Novel diabetes therapy uses stem cell “teachers” to calm immune cells

Type 1 diabetes is marked by a loss of insulin-producing beta cells in the pancreas. Without insulin, blood sugar can’t shuttle into the body’s energy-hungry organs and tissues. As a result, sugar accumulates in the blood which, over time, causes many serious complications such as kidney disease, heart disease and stroke.  An over-reactive immune system is to blame which mistakes the beta cells for foreign invaders and attacks them.

Much of the focus on diabetes therapy development is turning stem cells into beta cells in order to replace the lost cells.  But a recent Stem Cell Translational Medicine publication describes a different approach that uses umbilical cord blood stem cells to tame the immune system and preserve the beta cells that are still intact.

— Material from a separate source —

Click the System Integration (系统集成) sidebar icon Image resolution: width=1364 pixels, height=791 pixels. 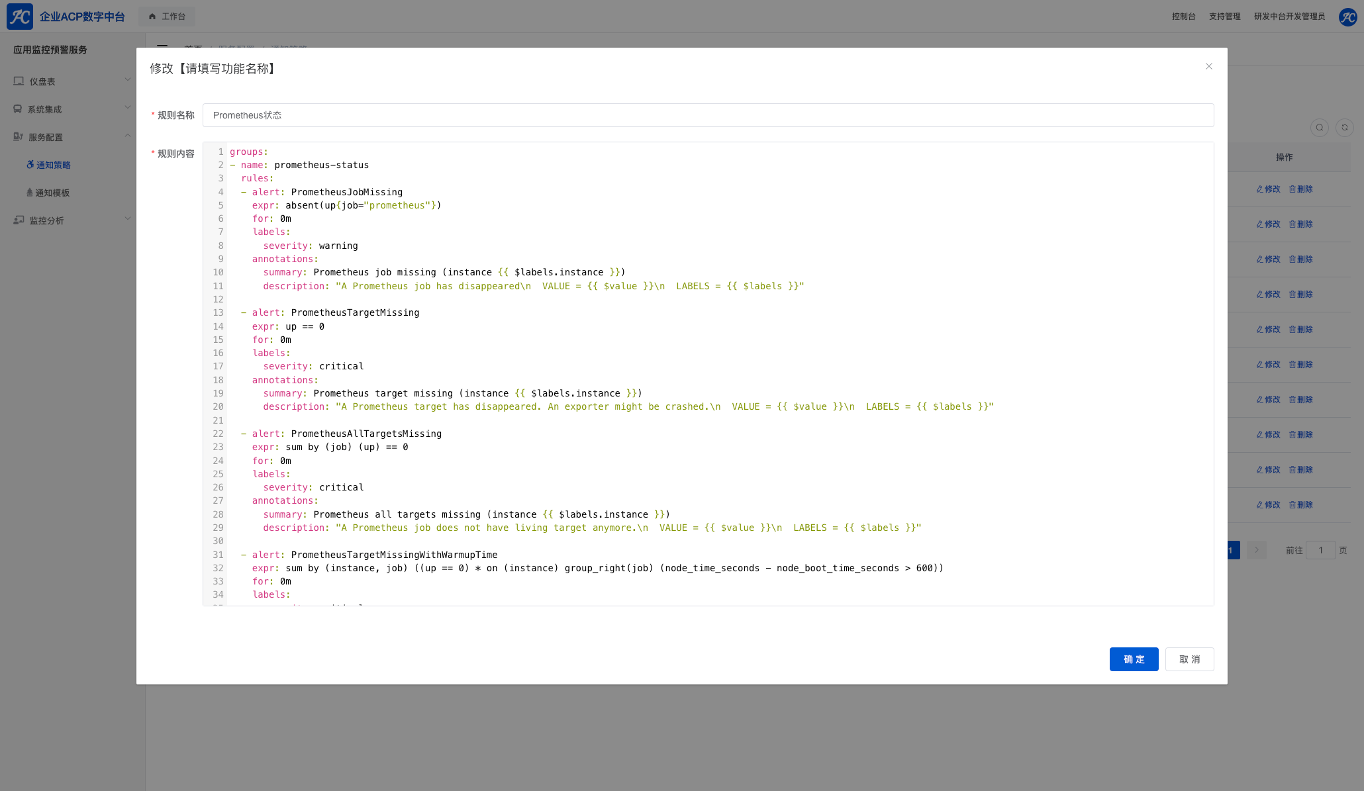point(18,109)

Stem+Cell+Educator+Therapy+Process

Schematic diagram of the Stem Cell Educator therapy procedure.
Image: Tianhe Stem Cell Biotechnologies

The research team, composed of scientists from the U.S., China and Spain, devised a technology they call Stem Cell Educator (SCE) therapy that draws blood from a diabetic patient then separates out the lymphocytes – the white blood cells of the immune system – which trickle through a series of stacked petri dishes that contains cord blood stem cells. Because the stem cells are attached to the surface of the device, only the lymphocytes are recovered and returned to the patient’s blood.  The idea is that through this forced interaction with the cord blood stem cells – which have been shown to blunt immune cell activity – the patient’s own lymphocytes “learn” to quiet their damaging response to beta cells.

In a series of clinical trials in China and Spain from 2010 to 2014, the researchers showed that a single treatment of the SCE therapy restored beta cell function and blood sugar control in patients. Though the treatment appeared safe and effective after one year, how exactly it worked remained unclear. So, in this current study, the team aimed to better understand cord blood stem cell function and to perform a 4-year follow up on the patients.

Shortly after the SCE therapy, the researchers had observed elevated levels of platelets in the blood. They examined these cells more closely to see if they contained any factors that would dampen the immune response. Sure enough, the platelets carried a protein called autoimmune regulator (AIRE) which plays a role in inhibiting immune cells that react against the body.

Now, platelets do not contain a nucleus or nuclear DNA but they do have mitochondria – a cell’s energy producers – which contain their own DNA and genetic code. An analysis of the mitochondrial DNA revealed that it encoded proteins associated with the regeneration and growth of pancreatic beta cells. In an unusual finding in the lab, the researchers showed that the platelets release their mitochondria, which can be taken up by pancreatic beta cells where these beta cell associated proteins can exert their effects.

HealthDay reporter Serena Gordon interviewed Julia Greenstein, vice president of discovery research at JDRF, to get her take on these results:

“The platelets seem to be having a direct effect on the beta cells. This research is intriguing, but it needs to be reproduced.”

For the four-year follow up study, nine of the type 1 diabetes patients from the original trial in China were examined. Two patients who were treated less than a year after being diagnosed with diabetes still had normal levels of insulin in their blood and were still free of needing insulin injections. In the other seven patients, the single treatment had gradually lost its effectiveness. Team leader Dr. Yong Zhao of the University of Hackensack in New Jersey, felt that a single treatment possibly isn’t enough in those patients:

“Because this was a first trial, patients just got one treatment. Now we know it’s very safe so patients can receive two or three treatments.”